A global map of all HOT contributions

az09 – hah I’d lost track of OSM node IDs, but I’m not surprised we have over 3 billion now!

Thanks BushmanK! Will give that a go for the next iteration.

aHaSaN – I used QGIS for this. (At some point I’ll start doing web-based visualisations too. I’ve never produced OSM tiles, no idea what that would entail or whether it’d be worth the effort.)

A global map of all HOT contributions

(Click on the image for a high-res version.)

A global map of all HOT contributions

Woop woop! :)

How to increase the number of regular HOT mappers in 2016?

Oooh, good one! I should also have mentioned universities, there are quite a few student groups organising mapathons already.

How to increase the number of regular HOT mappers in 2016?

Free food does probably help as a motivator :) At our evening events, many mapathon attendees come straight from work.

How to increase the number of regular HOT mappers in 2016?

Hah indeed, that likely does prevent conversations from ever going very far.

Should we teach JOSM to first-time mapathon attendees?

Haha nice suggestion. Unfortunately I won’t have time to explore it – have a busy few weeks ahead with misc deadlines. But you’re right, there’s some further observational data we could make use of.

Should we teach JOSM to first-time mapathon attendees?

GOwin – it’s indeed interesting to ponder the progression over time! I also expect it depends a lot on the specific setting.

I started looking at this for London events recently. At our monthly mapathons we now make an effort to promote JOSM use to people who are already comfortable using iD. This came from a realisation a few months ago that we need to build more expert capacity in our community; and it already has made an impact both anecdotally and empirically.

At our most recent mapathon, around 40 people were in the iD section; by far most of them were first-time attendees. Around 20 were at JOSM tables, these mostly had been at previous mapathons.

Empirically I found that the more often people return to our mapathons, the more likely they are to eventually learn JOSM. It’s unfortunately too early to put specific numbers on this – I need to take some time to develop this analysis further, and decide how best to capture the effect. It’s also a scenario where we don’t yet have too much observational data (because the JOSM group is still comparatively small), so I might let things develop for a few more months before I come back to this.

As a preview, here’s a visualisation that shows editor use per mapathon attendance for a subset of attendees (people with absolutely no prior OSM experience who attended at least twice): Editor use by first attendance, repeat attendees only

The attendance history for every first-time attendee is visualised from left to right. The left-most column is the first mapathon someone attends, every subsequent block towards the right is an attendance at a subsequent mapathon. Blocks are shaded red when people use JOSM during their session.

This shows that most people do start out with iD, but most long-time attendees eventually switch.

Again, this is mostly anecdotal, and directly influenced by how the London mapathons are organised.

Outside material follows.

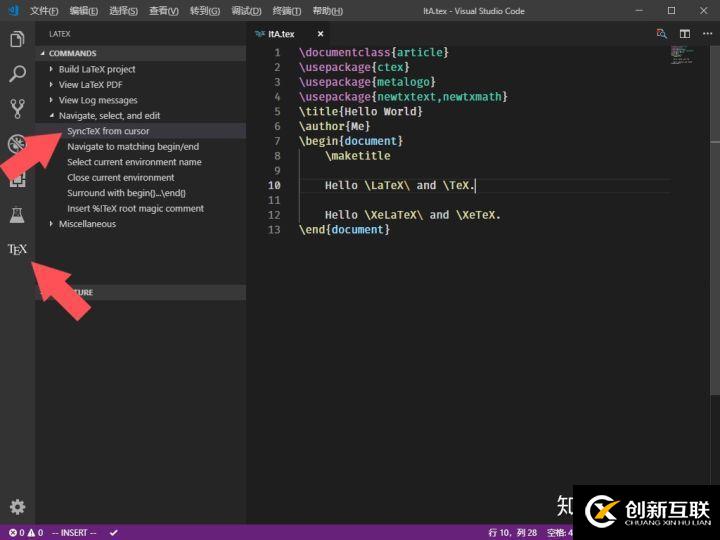Screen dimensions: 720x540
Task: Open the Source Control view
Action: 17,109
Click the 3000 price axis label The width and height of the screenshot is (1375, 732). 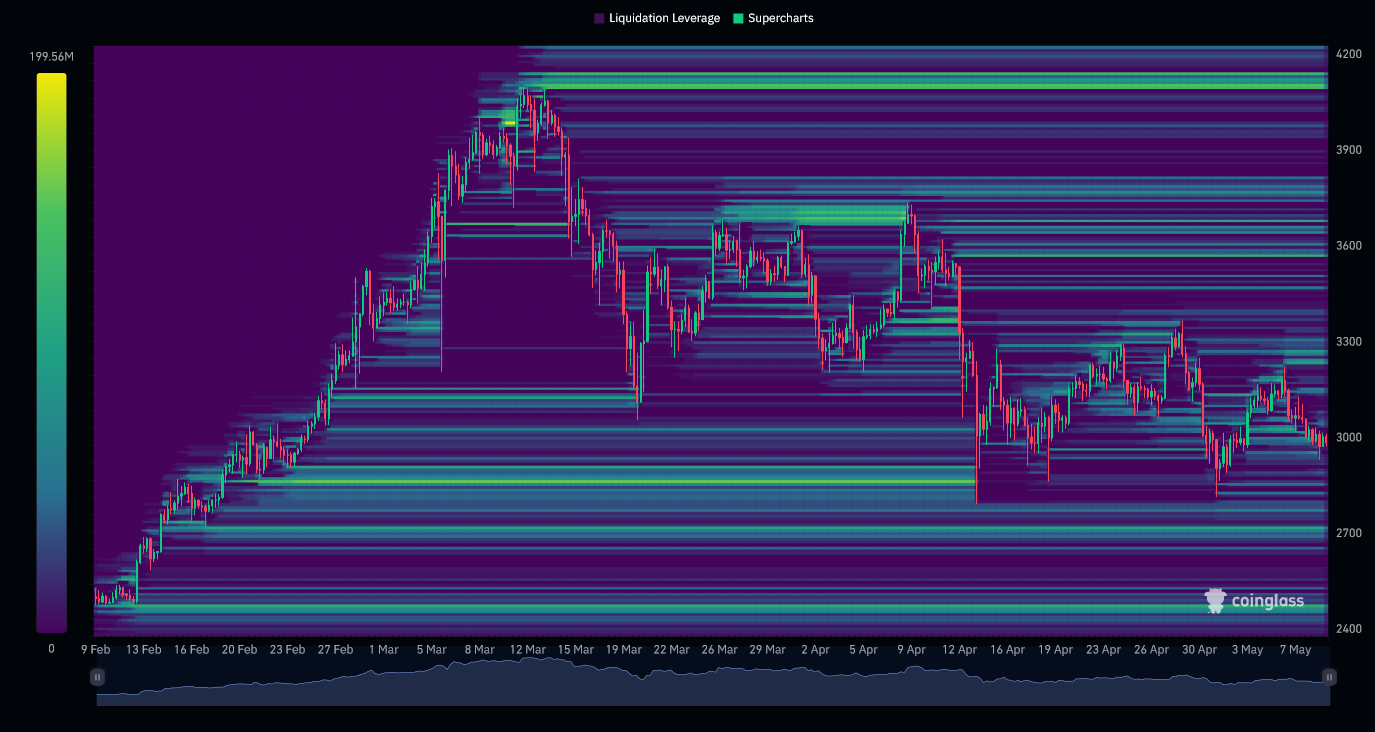pos(1347,438)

Should we teach JOSM to first-time mapathon attendees?

LivingWithDragons – it was personal correspondence, Joost had contacted me by DM.

Vincent – I would love a random assignment study! It requires some discipline to set up correctly though, plus it introduces artificial side-effects; e.g. people may get separated from their friends. It’s hard to do social studies well.

Pete and Harry – some very insightful comments, thank you both!

Should we teach JOSM to first-time mapathon attendees?

Warin61 – unfortunately I have no idea how to calculate a coverage factor for survival curves! I’m using the lifelines Python library which doesn’t have that feature. But pointers at how to compute it will be appreciated. (Note that the data is not normal distributed, which will likely complicate things.)

RobJN – I’ve heard HOT people discuss custom iD interfaces many times, I expect there would be similar interest in a HOT-specific JOSM distribution. And I’m sure there are plenty of customisations already in the wild. Let’s see what the Antwerp group will produce!

Richard – very true, nice examples.

Ralph also emailed a longer reply with some training experiences in London, I’ll ask him if he wants to post it here.